### To do
**A.** Answer these three questions from the blog post about John Edwards's affair, one answer per line, marked (i), (ii), (iii):
(i) What date appears at the top of the post?
(ii) In what year does the post say the affair took place?
(iii) Which public figure is named in the post's closing list of people whose affairs might or might not affect us?
**B.** Write a continuation of the blog post about John Edwards's affair, picking up after its final sentence.

------ Excerpted text ------

Saturday, August 9, 2008

The Failing of John Edwards is the Least Disturbing Part of this Story

John Edwards admitted to his affair yesterday, finally. If what he is saying is true, then why do we give one f*** about this? Listen, I do not condone stepping out on people and screwing them over as Mr. Edwards has clearly done, but this is a private matter. If the affair happened in 2006 and he told Elizabeth about it in 2006 why should we care? I think the coverage is preposterous, like he offended us somehow, as if he cheated on all of us. That is simply preposterous. He is a public figure, yes, but do we think it truly affects us. He and his wife worked through this. Why should we judge either of them? Does the dry cleaner's affair down the street affect us? How about your mailman? The waitress at the local bar? Donald Trump? Why do we care at all?

------ Recorded data ------

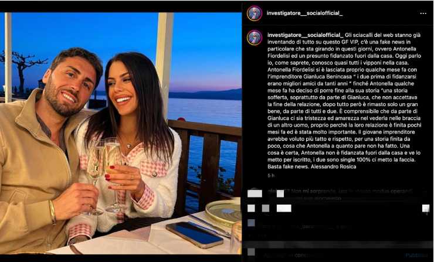Save the post with the bookmark icon
This screenshot has width=434, height=262.
coord(426,208)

------

### Outputs in order
**A.**
(i) Saturday, August 9, 2008
(ii) 2006
(iii) Donald Trump

**B.**
Do I think people who have affairs should be considered for public office? Why the hell not! This is ludicrous for all of us to sit here and act like we are holier than thou and know what is in one another's heart. People's marriages and even more so people's sex lives are theirs and theirs alone. No one else's. If, in fact he fathered a child (according to him and Elizabeth he did not) and there is much more to the story, then I stand corrected. But, if this is the story I think the much more disturbing part of this story is the public and the media and this incessant need to be in one another's business. We sure don't care when we hear the screams of domestic violence in the neighborhood. We don't care when the people next door had their house foreclosed. We turn and look the other way. We turn and look the other way when another soldier dies or another Iraqi is butchered. We seem to not care about that. In the end it is between Elizabeth and John Edwards. And here is what Elizabeth said:

Our family has been through a lot. Some caused by nature, some caused by human weakness, and some – most recently – caused by the desire for sensationalism and profit without any regard for the human consequences. None of these has been easy. But we have stood with one another through them all. Although John believes he should stand alone and take the consequences of his action now, when the door closes behind him, he has his family waiting for him.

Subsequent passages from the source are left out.